While it’s triggered by sudden, emotional stress, anger or fear, the pandemic is playing a role in the surge of cases.

“This pandemic has changed lives in such a deep way for so many. Of course, a big mechanism to deal with stress and grief is to be able to share with other people,” said Dr. Paramdeep Baweja, a cardiologist for Missouri’s University Health. “With that mechanism being so curtailed in the pandemic, people dealing with stress like this are only having a harder time.”

According to the American Heart Association, the “life-threatening condition” mimics a heart attack. Symptoms such as chest pain and shortness of breath are triggered when the heart’s primary pumping chamber temporarily enlarges and functions poorly.

“The mechanism of the broken heart syndrome is not definite, but it’s a postulated mechanism, that when someone goes through a big stressor in life, their hormonal activity, their nerve, nerve hormones are, are so ramped up, that they almost cause a toxic injury to the heart,” said Baweja.

Stevens concurred: “It’s a bombardment of the adrenaline to the heart where it transiently causes failure.”

So what makes a heart attack and a broken heart condition different?

“When we go into look at the arteries of the heart to see if there are any blockages — this is an angiogram a heart angiogram — we don’t find any conference; we don’t find any blockages,” Baweja said.

Cardiologists are finding it is more common in women, but the reason is unclear.

“It does seem to be much more common in women than men, 9 to 1. And the common findings we see it’s often postmenopausal women more so than pre-menopausal.
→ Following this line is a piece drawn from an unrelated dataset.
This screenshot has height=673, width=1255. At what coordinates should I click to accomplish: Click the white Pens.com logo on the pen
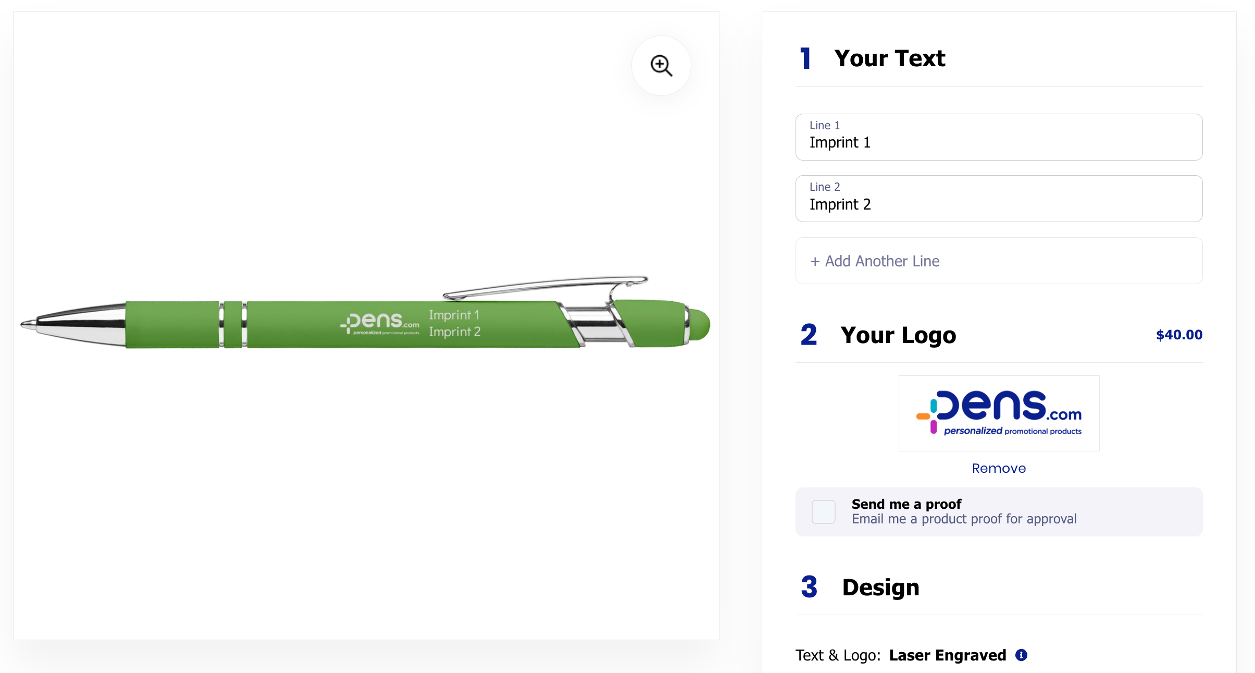pos(380,323)
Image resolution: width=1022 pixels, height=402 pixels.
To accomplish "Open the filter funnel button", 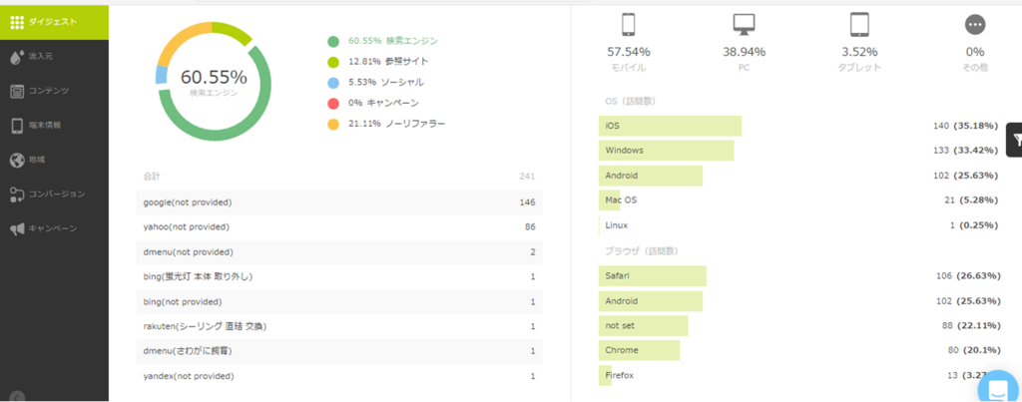I will [x=1015, y=142].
And so the difference there is lack of the hormones we had prior to menopause,” Stevens said.

According to research published last fall in the Journal of the American Heart Association, the sharpest increases in broken heart syndrome cases were among women 50 and older.

The study analyzed 135,463 cases of the condition in U.S. hospitals from 2006 to 2017.

Although sufferers can often recover within days or weeks, some studies show people who have had the condition are at a greater risk for other cardiovascular maladies, the AHA says.

“So the majority recovered, that main pump comes back to its normal shape, normal function, the strength of the heart returns, but we need to follow that person closely,” Stevens said.